Going back to socialization, I have to challenge the idea that homeschool children are somehow being deprived of valuable social skills by not attending a public school, where I think they receive far inferior educational opportunities and chances to develop critical thinking. Additionally, I’d really like to push back on the idea that grade school is where children develop the invaluable social skills that will help them navigate life as an adult.

For example, it isn’t in grade school that children learn how to deal with – as an example – a manipulative person; it’s in their later years in life, for example. It isn’t in grade school that children learn proper networking and workplace communication skills – it’s later on in life, oftentimes in the actual workplace itself.

If you disagree, please share your thoughts with me. I’d love to hear them.

On a day-to-day basis, I attribute my knowledge and understanding of the world as an adult solely to the instruction, example and lessons my parents taught me – and not a single thing from my own college education (which I began at the age of 15, thanks to being a homeschooler). Am I rich? No.

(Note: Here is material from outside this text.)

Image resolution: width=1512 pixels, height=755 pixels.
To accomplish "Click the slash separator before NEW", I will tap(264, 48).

However, I live an incredible life that is full of more freedom than every single MBA graduate I know, and I personally find far more value in being able to spend my time the way I want than in being tied down to a job that demands 60+ hours of my life each week in exchange for a paycheck.

As a parent, I consider this the ultimate success; being able to spend as much time as I want with Atlas, without needing to punch in to a clock and return to him exhausted after the end of a long day.

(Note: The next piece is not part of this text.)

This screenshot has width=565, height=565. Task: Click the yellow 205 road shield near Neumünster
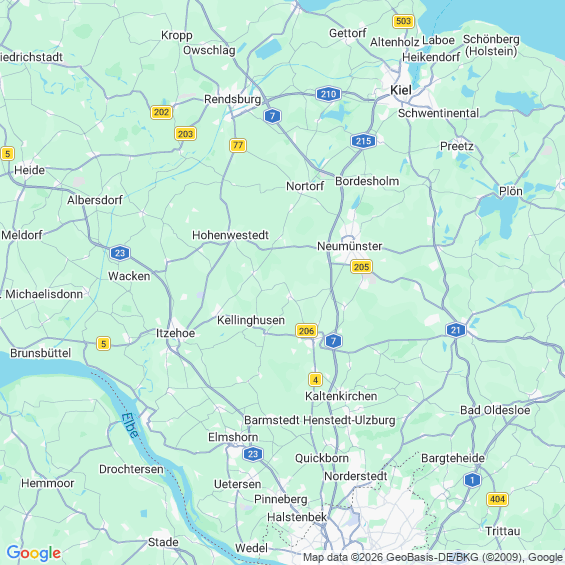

As a homeschooled child, I don’t think that I was necessarily ‘taught well’ by my parents, on an academic level. By that, I mean that they didn’t sit down with me and explain every subject to me on a line-by-line basis. Instead, a lot of my education was self-guided, and my parents provided opportunities for me to figure things out on my own, which has quantified to the success, lifestyle and experiences that I’ve had as an adult.

On this note, they also didn’t spend a tremendous amount of time teaching me particular subject matters that I would have been exposed to in a traditional public school – which I’ve now come to find out are now completely false, slanted or downright fiction. Reference: Pocahontas. Look up the real story.

Being homeschooled gave me real-world opportunities that I wouldn’t have had elsewhere. For example, I volunteered over 900+ hours at the local science center, where I worked alongside adult staff, and was responsible, firsthand, for educating large groups of students through a variety of methods ranging from live science experiments, live-streamed educational sessions, historical theatre and even working with infants and toddlers.

At the age of 13, for example, I auditioned to have a role in their exhibit called “Progress” which featured a city street shown in both 1848 and 1962. Part of the responsibility of that job was ‘being in character’ which meant that I had to have a thorough understanding of both of those time periods and interact with the guests as if I were an actual resident at that time. Oftentimes, the guests would do their best to get me to ‘break character’ and admit that it was all a show, but they were never successful in doing so as I was able to accurately respond to questions about historical events at that time – and they did their best to convince me that Kennedy was dead.

All of these things played a dramatic role in the life I now enjoy as an adult, and it’s often very rare that I find other adults who feel the same way about their own education, shy of those who went to alternative schools such as charter or private schools.

Given that my Mom is a certified teacher with a Master’s Education, all of us children received standardized testing every single year, and consistently scored in the 95th+ percentile. Thus, I can’t say that we fell short when it came to academic performance in the slightest when compared to our public school counterparts.

Yes, I was homeschooled. No, I wasn’t somehow shortchanged or feel the slightest bit deprived in the way I was educated. And that isn’t as much of a confession as it is a proclamation I’m now happy to share as an adult.